Try it.
Your answer should consist of the line holding "Task: Click the project key input field" and all lines after it to the end of the material, copied exactly.

#### Listed entries ####

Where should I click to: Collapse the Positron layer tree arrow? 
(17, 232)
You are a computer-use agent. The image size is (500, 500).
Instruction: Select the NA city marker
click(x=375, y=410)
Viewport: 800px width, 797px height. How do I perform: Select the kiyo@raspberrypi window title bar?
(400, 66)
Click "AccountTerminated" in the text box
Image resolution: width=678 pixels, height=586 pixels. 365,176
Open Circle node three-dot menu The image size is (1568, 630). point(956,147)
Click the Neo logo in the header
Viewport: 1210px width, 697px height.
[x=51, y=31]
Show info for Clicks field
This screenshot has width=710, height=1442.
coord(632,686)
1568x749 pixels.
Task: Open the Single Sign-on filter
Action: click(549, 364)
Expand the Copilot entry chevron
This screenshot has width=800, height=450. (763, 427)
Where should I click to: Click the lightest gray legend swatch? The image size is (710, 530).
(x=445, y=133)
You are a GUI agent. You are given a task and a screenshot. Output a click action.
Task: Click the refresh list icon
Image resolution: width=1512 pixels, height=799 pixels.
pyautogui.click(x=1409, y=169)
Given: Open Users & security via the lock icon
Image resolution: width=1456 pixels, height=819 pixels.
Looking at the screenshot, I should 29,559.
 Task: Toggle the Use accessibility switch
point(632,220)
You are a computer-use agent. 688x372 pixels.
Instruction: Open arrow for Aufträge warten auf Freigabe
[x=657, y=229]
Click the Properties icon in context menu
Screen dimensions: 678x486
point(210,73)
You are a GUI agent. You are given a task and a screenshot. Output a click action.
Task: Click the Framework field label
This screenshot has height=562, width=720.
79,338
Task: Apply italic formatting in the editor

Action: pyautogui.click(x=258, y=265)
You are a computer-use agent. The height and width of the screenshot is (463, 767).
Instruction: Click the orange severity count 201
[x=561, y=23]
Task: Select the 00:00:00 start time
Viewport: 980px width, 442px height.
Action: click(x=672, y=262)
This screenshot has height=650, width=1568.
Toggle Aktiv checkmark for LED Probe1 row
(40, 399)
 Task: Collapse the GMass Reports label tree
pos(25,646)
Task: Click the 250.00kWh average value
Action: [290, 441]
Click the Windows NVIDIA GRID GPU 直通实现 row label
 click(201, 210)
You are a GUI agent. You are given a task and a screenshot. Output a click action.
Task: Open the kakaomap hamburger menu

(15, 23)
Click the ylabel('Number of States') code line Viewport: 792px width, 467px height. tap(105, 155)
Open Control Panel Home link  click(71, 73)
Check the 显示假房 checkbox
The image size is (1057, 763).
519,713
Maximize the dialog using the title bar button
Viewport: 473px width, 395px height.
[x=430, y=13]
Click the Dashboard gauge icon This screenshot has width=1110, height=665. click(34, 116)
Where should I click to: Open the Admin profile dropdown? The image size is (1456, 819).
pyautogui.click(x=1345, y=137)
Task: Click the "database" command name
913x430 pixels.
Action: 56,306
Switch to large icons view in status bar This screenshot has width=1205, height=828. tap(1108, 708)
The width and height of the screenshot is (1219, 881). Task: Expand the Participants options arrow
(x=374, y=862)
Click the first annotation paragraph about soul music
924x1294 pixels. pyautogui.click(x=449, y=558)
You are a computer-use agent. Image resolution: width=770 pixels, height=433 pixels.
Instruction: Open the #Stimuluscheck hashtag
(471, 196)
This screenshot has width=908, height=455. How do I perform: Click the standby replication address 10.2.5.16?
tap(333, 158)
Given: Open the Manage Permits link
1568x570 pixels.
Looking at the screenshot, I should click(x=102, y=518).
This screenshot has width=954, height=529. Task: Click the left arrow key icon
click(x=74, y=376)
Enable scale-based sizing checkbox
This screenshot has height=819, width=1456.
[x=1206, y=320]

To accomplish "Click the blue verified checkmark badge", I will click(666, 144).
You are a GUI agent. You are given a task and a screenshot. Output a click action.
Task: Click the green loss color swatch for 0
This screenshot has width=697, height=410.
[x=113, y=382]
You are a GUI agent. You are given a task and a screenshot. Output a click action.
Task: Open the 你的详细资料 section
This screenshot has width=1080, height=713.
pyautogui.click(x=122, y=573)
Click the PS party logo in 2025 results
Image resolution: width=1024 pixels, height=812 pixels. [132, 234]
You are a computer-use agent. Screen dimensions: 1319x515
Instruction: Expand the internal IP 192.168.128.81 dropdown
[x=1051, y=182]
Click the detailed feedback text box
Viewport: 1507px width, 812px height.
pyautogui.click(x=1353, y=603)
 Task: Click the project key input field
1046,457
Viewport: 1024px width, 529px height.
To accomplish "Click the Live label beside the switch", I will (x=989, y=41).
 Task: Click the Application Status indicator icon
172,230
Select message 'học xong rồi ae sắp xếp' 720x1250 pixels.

####

Exercise result.
 Task: Click the project key input field
1046,457
Viewport: 1024px width, 529px height.
To accomplish "Click the Live label beside the switch", I will (x=989, y=41).
 Task: Click the Application Status indicator icon
172,230
Select message 'học xong rồi ae sắp xếp' 720x1250 pixels.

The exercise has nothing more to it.